Discovery, Isolation and Synthesis

Synthesis of transuranium elements
Element Year Method
Neptunium 1940 Bombarding 238U by neutrons
Plutonium 1941 Bombarding 238U by deuterons
Americium 1944 Bombarding 239Pu by neutrons
Curium 1944 Bombarding 239Pu by α-particles
Berkelium 1949 Bombarding 241Am by α-particles
Californium 1950 Bombarding 242Cm by α-particles
Einsteinium 1952 As a product of nuclear explosion
Fermium 1952 As a product of nuclear explosion
Mendelevium 1955 Bombarding 253Es by α-particles
Nobelium 1965 Bombarding 243Am by 15N
or 238U with α-particles
Lawrencium 1961–1971 Bombarding 252Cf by 10B or 11B
and of 243Am with 18O

Like the lanthanides, the actinides form a family of elements with similar properties. Within the actinides, there are two overlapping groups: transuranium elements, which follow uranium in the periodic table—and transplutonium elements, which follow plutonium. Compared to the lanthanides, which (except for promethium) are found in nature in appreciable quantities, most actinides are rare. The most abundant, or easy to synthesize actinides are uranium and thorium, followed by plutonium, americium, actinium, protactinium and neptunium.

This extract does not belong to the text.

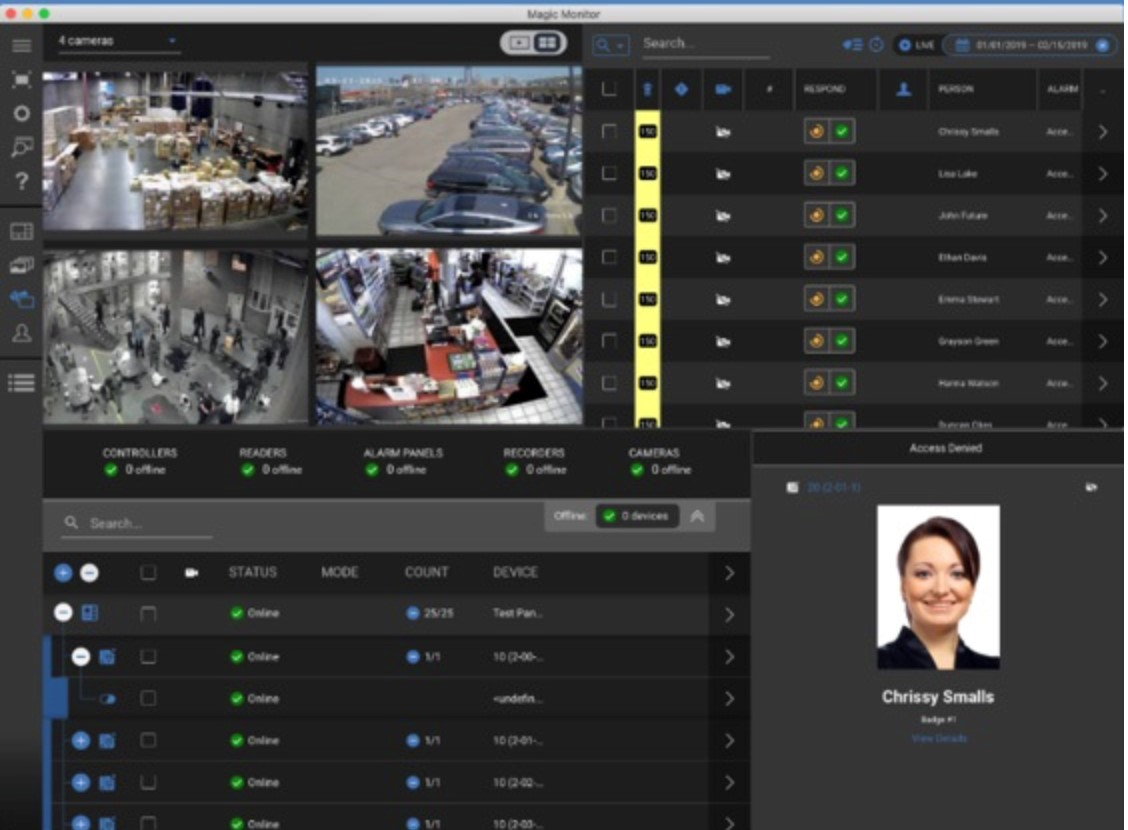Open the blue camera views icon in sidebar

The existence of transuranium elements was suggested by Enrico Fermi based on his experiments in 1934. However, even though four actinides were known by that time, it was not yet understood that they formed a family similar to lanthanides. The prevailing view that dominated early research into transuranics was that they were regular elements in the 7th period, with thorium, protactinium and uranium corresponding to 6th-period hafnium, tantalum and tungsten, respectively. Synthesis of transuranics gradually undermined this point of view. By 1944 an observation that curium failed to exhibit oxidation states above 4 (whereas its supposed 6th period neighbor, platinum, can reach oxidation state of 7) prompted Glenn Seaborg to formulate a so-called "actinide hypothesis". Studies of known actinides and discoveries of further transuranic elements provided more data in support of this point of view, but the phrase "actinide hypothesis" (the implication being that "hypothesis" is something that has not been decisively proven) remained in active use by scientists through the late 1950s.

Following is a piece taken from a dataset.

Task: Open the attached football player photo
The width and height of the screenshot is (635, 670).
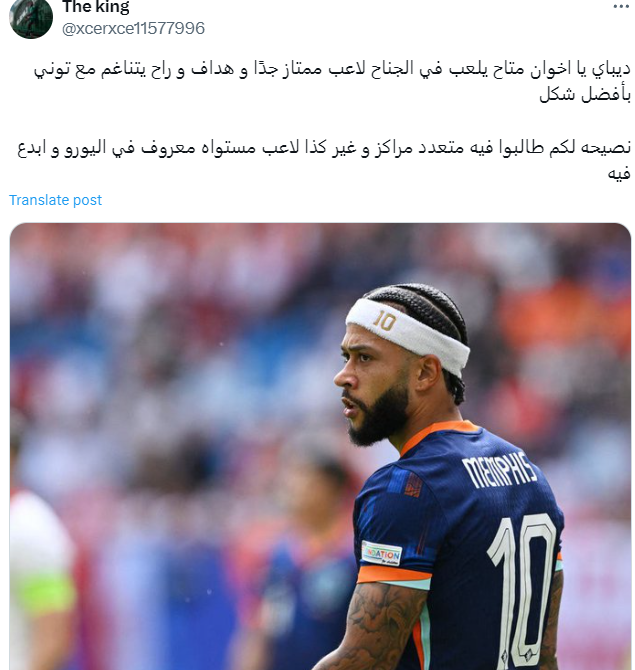Action: click(320, 446)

At present, there are two major methods of producing isotopes of transplutonium elements: irradiation of the lighter elements with either neutrons or accelerated charged particles. The first method is most important for applications, as only neutron irradiation using nuclear reactors allows the production of sizeable amounts of synthetic actinides; however, it is limited to relatively light elements. The advantage of the second method is that elements heavier than plutonium, as well as neutron-deficient isotopes, can be obtained, which are not formed during neutron irradiation.

In 1962–1966, there were attempts in the United States to produce transplutonium isotopes using a series of six underground nuclear explosions. Small samples of rock were extracted from the blast area immediately after the test to study the explosion products, but no isotopes with mass number greater than 257 could be detected, despite predictions that such isotopes would have relatively long half-lives of α-decay. This inobservation was attributed to spontaneous fission owing to the large speed of the products and to other decay channels, such as neutron emission and nuclear fission.